Your goal:
Pull out every line in the items below that contains the word "thumbnail", and copy each one as it appears.

# Record extracts start

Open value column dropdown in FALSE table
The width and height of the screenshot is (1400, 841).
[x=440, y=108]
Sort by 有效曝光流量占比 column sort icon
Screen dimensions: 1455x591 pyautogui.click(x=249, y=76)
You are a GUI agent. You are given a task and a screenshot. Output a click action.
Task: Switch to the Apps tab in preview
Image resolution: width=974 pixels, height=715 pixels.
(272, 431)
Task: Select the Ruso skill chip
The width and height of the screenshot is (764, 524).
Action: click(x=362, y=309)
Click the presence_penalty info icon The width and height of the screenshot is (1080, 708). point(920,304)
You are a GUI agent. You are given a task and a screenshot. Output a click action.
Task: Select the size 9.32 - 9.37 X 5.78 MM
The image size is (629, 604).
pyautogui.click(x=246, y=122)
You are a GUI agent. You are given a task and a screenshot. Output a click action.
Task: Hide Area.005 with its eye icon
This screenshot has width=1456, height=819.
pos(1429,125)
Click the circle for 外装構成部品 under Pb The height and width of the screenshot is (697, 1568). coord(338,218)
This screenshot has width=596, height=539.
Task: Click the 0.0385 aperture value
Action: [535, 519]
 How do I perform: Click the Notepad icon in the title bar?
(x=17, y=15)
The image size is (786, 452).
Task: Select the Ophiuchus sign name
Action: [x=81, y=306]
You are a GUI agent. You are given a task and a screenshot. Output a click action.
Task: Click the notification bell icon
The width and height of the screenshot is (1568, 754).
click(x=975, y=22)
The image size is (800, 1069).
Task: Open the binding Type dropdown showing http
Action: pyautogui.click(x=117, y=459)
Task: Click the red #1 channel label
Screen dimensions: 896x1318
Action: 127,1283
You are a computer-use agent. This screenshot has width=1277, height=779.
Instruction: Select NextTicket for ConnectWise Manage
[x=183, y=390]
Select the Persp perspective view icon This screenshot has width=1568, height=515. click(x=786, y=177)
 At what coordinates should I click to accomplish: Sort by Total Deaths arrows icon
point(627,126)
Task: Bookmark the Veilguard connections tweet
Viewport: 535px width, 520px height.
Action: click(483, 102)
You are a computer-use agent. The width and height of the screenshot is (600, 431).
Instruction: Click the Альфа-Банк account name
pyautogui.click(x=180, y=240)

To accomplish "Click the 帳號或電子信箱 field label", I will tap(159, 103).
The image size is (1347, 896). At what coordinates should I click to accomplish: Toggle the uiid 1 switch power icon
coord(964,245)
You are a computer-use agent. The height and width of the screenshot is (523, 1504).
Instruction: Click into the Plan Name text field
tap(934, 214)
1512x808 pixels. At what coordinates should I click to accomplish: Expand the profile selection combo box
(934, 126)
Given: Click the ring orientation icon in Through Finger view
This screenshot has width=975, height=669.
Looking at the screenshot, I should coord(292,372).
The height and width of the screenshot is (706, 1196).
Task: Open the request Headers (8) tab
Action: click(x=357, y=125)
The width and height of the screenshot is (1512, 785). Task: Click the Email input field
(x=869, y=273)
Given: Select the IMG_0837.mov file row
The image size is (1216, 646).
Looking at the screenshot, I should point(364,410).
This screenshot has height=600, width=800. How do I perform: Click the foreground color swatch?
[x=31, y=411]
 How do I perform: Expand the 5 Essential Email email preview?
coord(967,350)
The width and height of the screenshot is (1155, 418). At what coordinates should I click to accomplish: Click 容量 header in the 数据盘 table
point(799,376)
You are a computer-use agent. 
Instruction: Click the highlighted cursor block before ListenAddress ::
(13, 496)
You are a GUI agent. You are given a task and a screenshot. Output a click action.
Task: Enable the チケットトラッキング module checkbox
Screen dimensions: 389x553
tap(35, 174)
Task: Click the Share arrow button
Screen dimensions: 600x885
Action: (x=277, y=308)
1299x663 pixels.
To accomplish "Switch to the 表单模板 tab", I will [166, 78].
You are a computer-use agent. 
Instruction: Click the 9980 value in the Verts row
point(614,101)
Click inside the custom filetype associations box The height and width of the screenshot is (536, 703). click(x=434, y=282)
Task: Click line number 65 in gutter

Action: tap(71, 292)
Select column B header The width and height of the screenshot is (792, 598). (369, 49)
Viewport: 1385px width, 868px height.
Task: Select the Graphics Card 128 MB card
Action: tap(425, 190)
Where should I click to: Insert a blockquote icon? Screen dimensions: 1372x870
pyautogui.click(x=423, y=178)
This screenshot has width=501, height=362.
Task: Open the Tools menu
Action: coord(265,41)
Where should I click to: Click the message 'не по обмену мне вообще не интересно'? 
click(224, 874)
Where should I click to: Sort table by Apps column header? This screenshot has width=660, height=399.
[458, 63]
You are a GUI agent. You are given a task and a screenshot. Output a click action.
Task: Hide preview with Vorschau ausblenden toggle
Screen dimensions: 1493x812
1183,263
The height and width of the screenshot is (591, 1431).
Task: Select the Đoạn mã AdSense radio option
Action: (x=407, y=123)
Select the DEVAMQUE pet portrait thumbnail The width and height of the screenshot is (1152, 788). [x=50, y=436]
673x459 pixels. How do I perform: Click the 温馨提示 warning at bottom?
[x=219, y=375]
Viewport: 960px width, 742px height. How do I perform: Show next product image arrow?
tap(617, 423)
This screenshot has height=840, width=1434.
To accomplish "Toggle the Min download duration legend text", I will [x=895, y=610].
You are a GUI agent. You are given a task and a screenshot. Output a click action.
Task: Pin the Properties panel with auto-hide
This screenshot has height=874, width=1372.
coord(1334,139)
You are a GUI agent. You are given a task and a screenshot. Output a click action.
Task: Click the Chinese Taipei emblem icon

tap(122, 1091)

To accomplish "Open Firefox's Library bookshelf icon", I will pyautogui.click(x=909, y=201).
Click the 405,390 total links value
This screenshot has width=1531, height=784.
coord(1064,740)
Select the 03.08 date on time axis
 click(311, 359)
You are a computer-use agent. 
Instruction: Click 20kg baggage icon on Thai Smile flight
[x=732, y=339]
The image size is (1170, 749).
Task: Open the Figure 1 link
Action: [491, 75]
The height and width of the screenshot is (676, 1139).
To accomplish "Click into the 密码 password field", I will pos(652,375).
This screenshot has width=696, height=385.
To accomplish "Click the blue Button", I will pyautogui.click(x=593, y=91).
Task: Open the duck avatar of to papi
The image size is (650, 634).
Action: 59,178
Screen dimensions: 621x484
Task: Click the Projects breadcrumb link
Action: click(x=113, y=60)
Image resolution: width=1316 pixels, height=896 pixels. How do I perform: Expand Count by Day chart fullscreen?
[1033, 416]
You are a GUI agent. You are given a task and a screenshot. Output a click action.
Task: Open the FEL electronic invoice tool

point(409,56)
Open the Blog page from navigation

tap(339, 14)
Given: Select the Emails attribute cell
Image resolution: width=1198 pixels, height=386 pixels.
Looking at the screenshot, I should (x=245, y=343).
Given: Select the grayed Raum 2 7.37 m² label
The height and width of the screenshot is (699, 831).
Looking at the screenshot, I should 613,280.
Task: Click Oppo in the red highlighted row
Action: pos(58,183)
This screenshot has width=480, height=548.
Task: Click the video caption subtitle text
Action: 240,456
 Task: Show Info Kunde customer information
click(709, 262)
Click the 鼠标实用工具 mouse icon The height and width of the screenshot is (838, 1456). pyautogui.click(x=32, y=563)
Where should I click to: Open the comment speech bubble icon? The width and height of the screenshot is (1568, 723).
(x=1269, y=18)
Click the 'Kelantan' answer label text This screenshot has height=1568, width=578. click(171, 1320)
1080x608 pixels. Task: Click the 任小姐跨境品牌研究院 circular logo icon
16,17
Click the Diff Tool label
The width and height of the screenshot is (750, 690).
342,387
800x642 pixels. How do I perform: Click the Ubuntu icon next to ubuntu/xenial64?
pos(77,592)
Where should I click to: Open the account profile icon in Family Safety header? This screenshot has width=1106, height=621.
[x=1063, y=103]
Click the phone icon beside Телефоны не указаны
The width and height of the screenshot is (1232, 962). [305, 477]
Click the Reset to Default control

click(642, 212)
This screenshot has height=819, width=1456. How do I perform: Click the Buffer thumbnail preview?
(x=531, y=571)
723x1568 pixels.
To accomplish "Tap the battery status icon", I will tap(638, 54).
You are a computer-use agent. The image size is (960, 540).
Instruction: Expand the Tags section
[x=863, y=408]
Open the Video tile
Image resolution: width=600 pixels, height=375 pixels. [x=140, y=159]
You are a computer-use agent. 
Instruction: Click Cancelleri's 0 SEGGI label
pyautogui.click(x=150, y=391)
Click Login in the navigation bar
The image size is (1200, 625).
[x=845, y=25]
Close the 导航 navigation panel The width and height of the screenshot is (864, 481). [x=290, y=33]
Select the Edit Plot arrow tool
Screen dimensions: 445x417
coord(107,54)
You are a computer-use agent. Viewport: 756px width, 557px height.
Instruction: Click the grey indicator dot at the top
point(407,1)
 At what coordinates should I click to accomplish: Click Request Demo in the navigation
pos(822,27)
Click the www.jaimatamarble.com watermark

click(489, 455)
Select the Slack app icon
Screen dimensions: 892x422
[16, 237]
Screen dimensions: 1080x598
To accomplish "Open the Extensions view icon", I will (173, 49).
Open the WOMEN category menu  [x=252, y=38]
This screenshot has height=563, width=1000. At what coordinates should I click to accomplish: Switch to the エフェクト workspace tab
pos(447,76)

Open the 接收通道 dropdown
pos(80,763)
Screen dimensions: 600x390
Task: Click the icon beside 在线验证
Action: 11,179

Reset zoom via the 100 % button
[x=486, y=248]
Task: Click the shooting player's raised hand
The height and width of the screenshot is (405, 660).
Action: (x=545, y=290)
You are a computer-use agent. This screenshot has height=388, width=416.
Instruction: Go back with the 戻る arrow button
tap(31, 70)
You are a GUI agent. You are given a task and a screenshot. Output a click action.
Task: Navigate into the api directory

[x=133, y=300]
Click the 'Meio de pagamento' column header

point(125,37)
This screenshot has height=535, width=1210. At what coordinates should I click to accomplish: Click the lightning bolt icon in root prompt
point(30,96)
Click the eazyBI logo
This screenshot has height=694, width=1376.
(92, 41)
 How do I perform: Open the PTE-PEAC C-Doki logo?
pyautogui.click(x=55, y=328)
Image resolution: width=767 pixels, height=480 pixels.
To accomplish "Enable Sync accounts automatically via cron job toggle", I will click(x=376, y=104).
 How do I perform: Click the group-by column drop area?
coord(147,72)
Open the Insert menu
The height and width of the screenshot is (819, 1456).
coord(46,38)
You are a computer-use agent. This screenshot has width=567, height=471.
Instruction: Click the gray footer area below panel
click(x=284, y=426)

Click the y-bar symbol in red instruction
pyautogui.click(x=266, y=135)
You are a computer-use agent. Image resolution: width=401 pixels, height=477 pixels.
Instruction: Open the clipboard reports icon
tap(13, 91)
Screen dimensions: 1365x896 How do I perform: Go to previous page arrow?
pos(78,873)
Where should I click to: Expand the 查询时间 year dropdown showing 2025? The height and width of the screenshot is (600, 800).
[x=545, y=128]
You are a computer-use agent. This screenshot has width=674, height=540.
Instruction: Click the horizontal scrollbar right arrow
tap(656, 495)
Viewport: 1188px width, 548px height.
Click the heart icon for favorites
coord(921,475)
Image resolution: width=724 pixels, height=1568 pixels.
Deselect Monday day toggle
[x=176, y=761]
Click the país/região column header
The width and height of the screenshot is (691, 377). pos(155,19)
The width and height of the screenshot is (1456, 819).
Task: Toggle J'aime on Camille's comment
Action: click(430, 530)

# Record extracts end

Full response:
Select the DEVAMQUE pet portrait thumbnail The width and height of the screenshot is (1152, 788). [x=50, y=436]
This screenshot has height=819, width=1456. How do I perform: Click the Buffer thumbnail preview?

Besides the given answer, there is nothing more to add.